Bulky Formamidinate-Supported Lanthanoid Halides and Alkyls, Including a Rare Terminal La–Me Species

Abstract

The oxidation of [Sm(DippForm)2(thf)2] (1; DippFormH = N,N′-bis(2,6-diisopropylphenyl)formamidine) by tert-butyl chloride, 1,2-dibromoethane, and iodine, respectively, at ambient temperature led to the isolation of the light yellow crystalline samarium(III) halide complexes [Sm(DippForm)2X(thf)] (2, X = Cl; 3, X = Br; 4, X = I) in good yield.

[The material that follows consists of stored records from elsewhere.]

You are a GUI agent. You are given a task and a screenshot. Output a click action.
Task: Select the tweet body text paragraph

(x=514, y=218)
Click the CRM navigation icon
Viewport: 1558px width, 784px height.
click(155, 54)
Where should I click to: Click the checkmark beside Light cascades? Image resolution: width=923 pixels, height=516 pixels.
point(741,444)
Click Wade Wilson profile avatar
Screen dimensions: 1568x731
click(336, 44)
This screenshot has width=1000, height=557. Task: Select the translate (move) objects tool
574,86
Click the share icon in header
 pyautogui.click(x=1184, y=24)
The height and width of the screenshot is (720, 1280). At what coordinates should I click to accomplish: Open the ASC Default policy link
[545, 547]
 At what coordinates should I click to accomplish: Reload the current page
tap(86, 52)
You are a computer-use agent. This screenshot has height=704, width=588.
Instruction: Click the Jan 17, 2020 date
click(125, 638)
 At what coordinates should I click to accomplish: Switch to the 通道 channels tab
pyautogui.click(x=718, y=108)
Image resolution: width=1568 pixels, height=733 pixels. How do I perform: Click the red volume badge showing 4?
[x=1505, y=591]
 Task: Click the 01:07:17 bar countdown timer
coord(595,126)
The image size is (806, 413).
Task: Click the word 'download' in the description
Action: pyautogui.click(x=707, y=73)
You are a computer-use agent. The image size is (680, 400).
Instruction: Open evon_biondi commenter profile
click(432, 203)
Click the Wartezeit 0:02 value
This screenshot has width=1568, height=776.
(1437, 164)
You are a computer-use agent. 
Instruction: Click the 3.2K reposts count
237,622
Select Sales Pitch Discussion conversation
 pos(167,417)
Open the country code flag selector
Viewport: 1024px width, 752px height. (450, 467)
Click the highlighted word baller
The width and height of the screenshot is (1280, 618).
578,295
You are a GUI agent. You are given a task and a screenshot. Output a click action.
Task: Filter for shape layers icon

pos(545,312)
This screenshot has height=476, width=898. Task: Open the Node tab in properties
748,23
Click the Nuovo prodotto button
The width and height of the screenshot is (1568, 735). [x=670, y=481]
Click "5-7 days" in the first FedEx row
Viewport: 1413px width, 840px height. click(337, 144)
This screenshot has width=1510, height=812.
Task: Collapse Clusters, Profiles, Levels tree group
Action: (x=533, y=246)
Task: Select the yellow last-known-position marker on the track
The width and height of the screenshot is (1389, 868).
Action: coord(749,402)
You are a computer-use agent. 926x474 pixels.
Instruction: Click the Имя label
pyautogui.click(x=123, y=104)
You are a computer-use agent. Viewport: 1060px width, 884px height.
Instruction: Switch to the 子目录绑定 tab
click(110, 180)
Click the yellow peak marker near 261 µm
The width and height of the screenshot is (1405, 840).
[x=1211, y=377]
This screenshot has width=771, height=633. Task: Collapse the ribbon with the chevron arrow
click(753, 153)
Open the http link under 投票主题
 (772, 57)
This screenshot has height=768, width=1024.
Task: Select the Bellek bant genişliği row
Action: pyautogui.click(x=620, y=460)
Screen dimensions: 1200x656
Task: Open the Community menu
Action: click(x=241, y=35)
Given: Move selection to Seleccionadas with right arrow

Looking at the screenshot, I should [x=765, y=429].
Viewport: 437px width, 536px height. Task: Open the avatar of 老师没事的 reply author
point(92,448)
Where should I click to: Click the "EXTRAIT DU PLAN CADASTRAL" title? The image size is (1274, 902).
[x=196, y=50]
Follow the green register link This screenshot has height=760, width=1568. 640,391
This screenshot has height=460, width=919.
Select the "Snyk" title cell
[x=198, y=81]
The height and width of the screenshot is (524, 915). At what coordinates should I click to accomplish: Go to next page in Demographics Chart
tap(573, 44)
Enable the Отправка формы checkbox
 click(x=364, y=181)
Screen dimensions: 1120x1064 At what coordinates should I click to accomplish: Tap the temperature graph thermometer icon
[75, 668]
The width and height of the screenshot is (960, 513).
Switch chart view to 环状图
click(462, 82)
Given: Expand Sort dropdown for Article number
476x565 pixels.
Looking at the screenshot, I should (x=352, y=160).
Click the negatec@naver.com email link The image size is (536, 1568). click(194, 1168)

The subsequent metathesis reaction of [Ln(DippForm)2X(thf)] (2, Ln = Sm, X = Cl; Ln = La, X = F) with LiMe and LiCH2SiMe3 generated the samarium alkyl complexes [Sm(DippForm)2R(thf)] (5, R = Me; 6, R = CH2SiMe3) and the rare terminal La–Me complex [La(DippForm)2Me(thf)] (7). The attempted ligand exchange reaction of 7 with 1,2,3,4-tetraphenylcyclopentadiene gave, unexpectedly, the homoleptic tris(formamidinato)lanthanum complex [La(DippForm)3] (8) in very low yield. The redox transmetalation/protolysis (RTP) reaction from samarium metal with bis(2-bromo-3,4,5,6-tetrafluorophenyl)mercury and DippFormH in thf yielded the mono(formamidinato)samarium(III) complex [Sm(DippForm)Br2(thf)3] (9) as a coproduct with the bis(formamidinate) 3. Redox reaction of the divalent samarium complex [Sm(DippForm)2(thf)2] (1) with diphenylmercury resulted in the ethenolate complex [Sm(DippForm)2(OCH═CH2)(thf)] (10) instead of the target Sm–Ph complex, the product resulting from the decomposition of Lewis base thf molecules.